The correct answer is option 1. Lewis acid.

Let us delve into the roles of \(Ni^{2+}\) and \(Fe^{3+}\) in their respective complexes and how they fit the definition of a Lewis acid:

Lewis Acids and Bases

Lewis Acid: A Lewis acid is defined as an electron pair acceptor. It can accept a pair of electrons from a Lewis base to form a coordinate covalent bond. Typically, Lewis acids are electron-deficient species or positively charged ions.

Lewis Base: A Lewis base is defined as an electron pair donor. It donates a pair of electrons to a Lewis acid.

Analysis of the Complexes

\(Ni^{2+}\) in \([NiCl_2(H_2O)_4]\):

Complex: \([NiCl_2(H_2O)_4]\) is a coordination complex where \(Ni^{2+}\) is the central metal ion.

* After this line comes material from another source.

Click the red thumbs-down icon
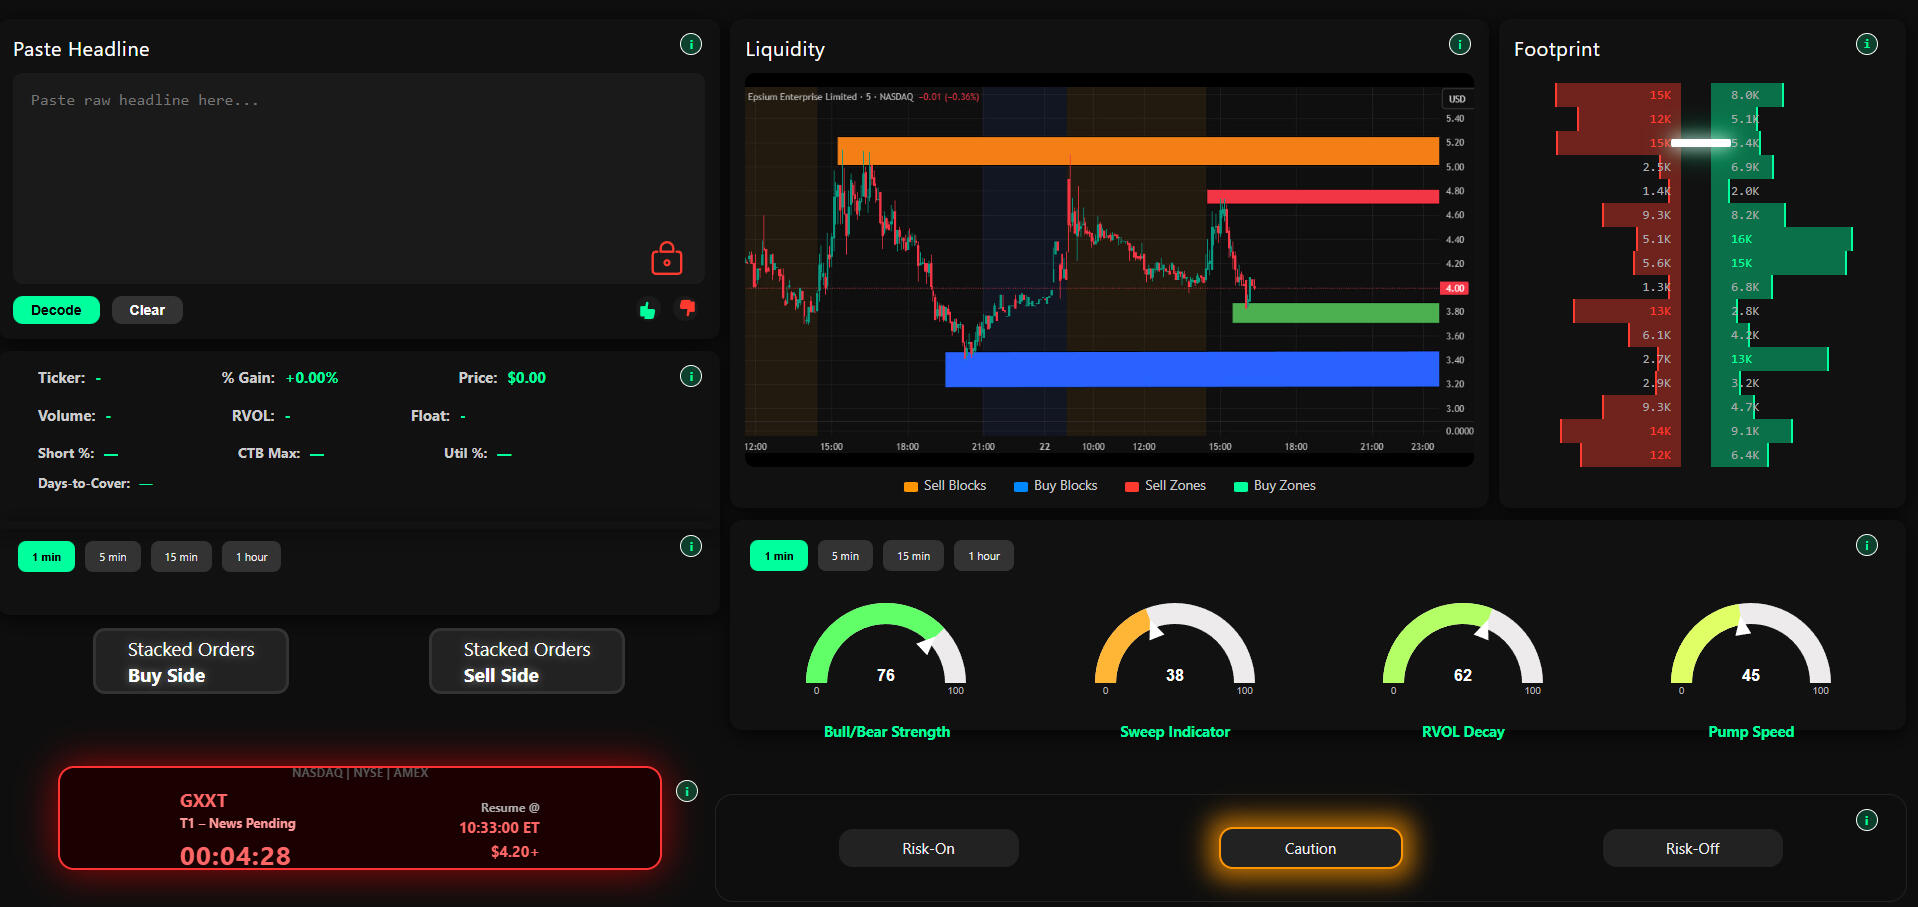1918x907 pixels. tap(687, 308)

Role of \(Ni^{2+}\): In this complex, \(Ni^{2+}\) has an electron-deficient nature due to its positive charge. It is surrounded by ligands (chloride ions and water molecules) that donate electron pairs to it. The \(Ni^{2+}\) ion accepts electron pairs from these ligands to form the complex. Therefore, \(Ni^{2+}\) is acting as a Lewis acid because it is accepting electron pairs from the ligands.

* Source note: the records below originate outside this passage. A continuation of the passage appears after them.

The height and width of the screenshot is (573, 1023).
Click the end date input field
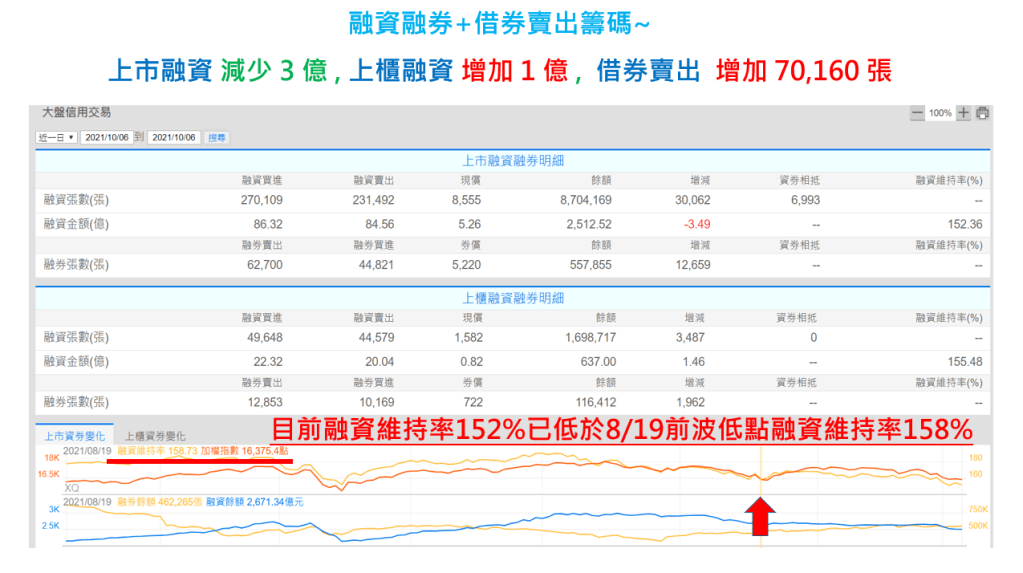[174, 138]
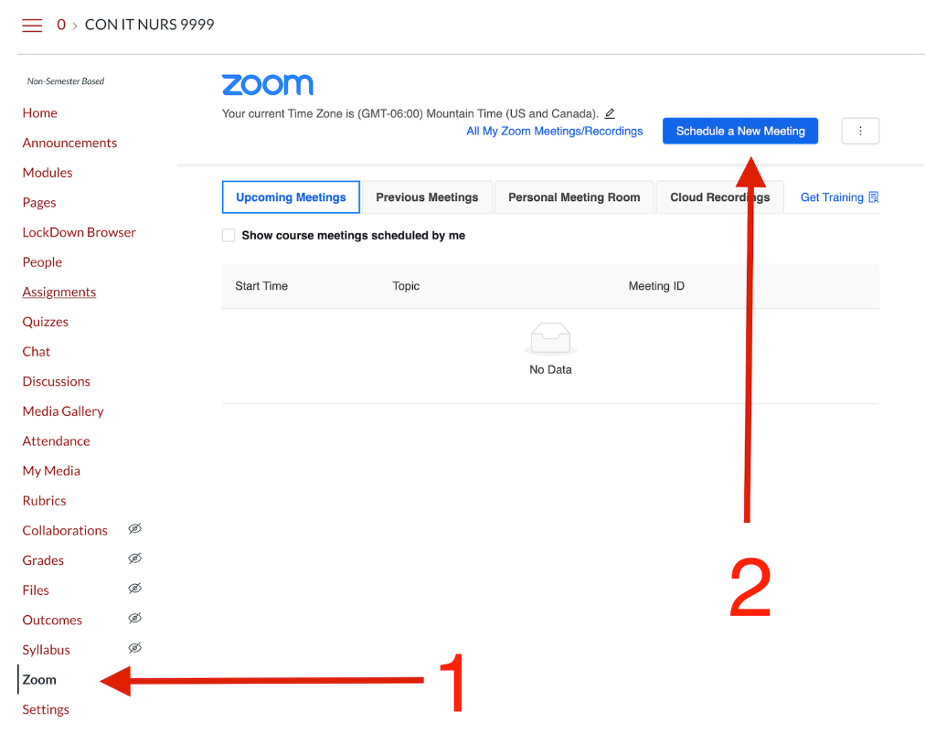
Task: Switch to the Previous Meetings tab
Action: click(x=427, y=198)
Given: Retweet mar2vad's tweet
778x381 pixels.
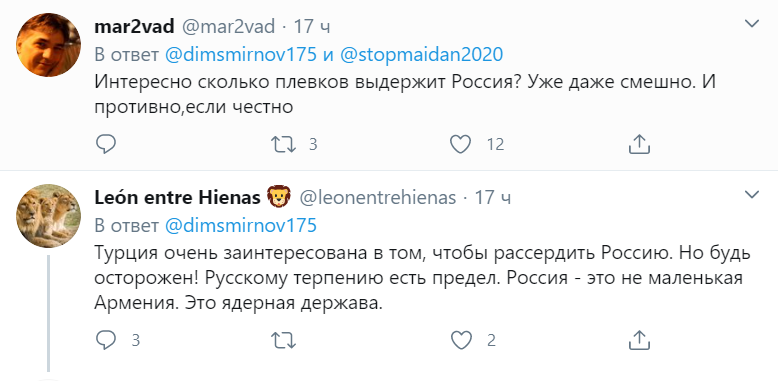Looking at the screenshot, I should point(283,144).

\(Fe^{3+}\) in \([Fe(CN)_6]^{3-}\):

Complex: \([Fe(CN)_6]^{3-}\) is a coordination complex where \(Fe^{3+}\) is the central metal ion.

Role of \(Fe^{3+}\):

In this complex, \(Fe^{3+}\) is also positively charged and electron-deficient. It is surrounded by cyanide ions (\(CN^-\)), which are ligands that donate electron pairs to the \(Fe^{3+}\) ion. The \(Fe^{3+}\) ion accepts electron pairs from the cyanide ligands to form the complex. Thus, \(Fe^{3+}\) acts as a Lewis acid for the same reason as \(Ni^{2+}\): it is accepting electron pairs from the ligands.

Why They Are Lewis Acids

Both \(Ni^{2+}\) and \(Fe^{3+}\) are metal cations with positive charges. Their positive charges create an electron-deficient environment, which makes them capable of accepting electron pairs from ligands. The ligands in these complexes are Lewis bases because they donate electron pairs to the metal ions (the Lewis acids).

Summary

In coordination chemistry, metal ions like \(Ni^{2+}\) and \(Fe^{3+}\) often act as Lewis acids because they accept electron pairs from ligands to form stable coordination complexes. They are not Lewis bases or amphoteric in this context. Thus, the correct classification for \(Ni^{2+}\) in \([NiCl_2(H_2O)_4]\) and \(Fe^{3+}\) in \([Fe(CN)_6]^{3-}\) is: 1. Lewis acid.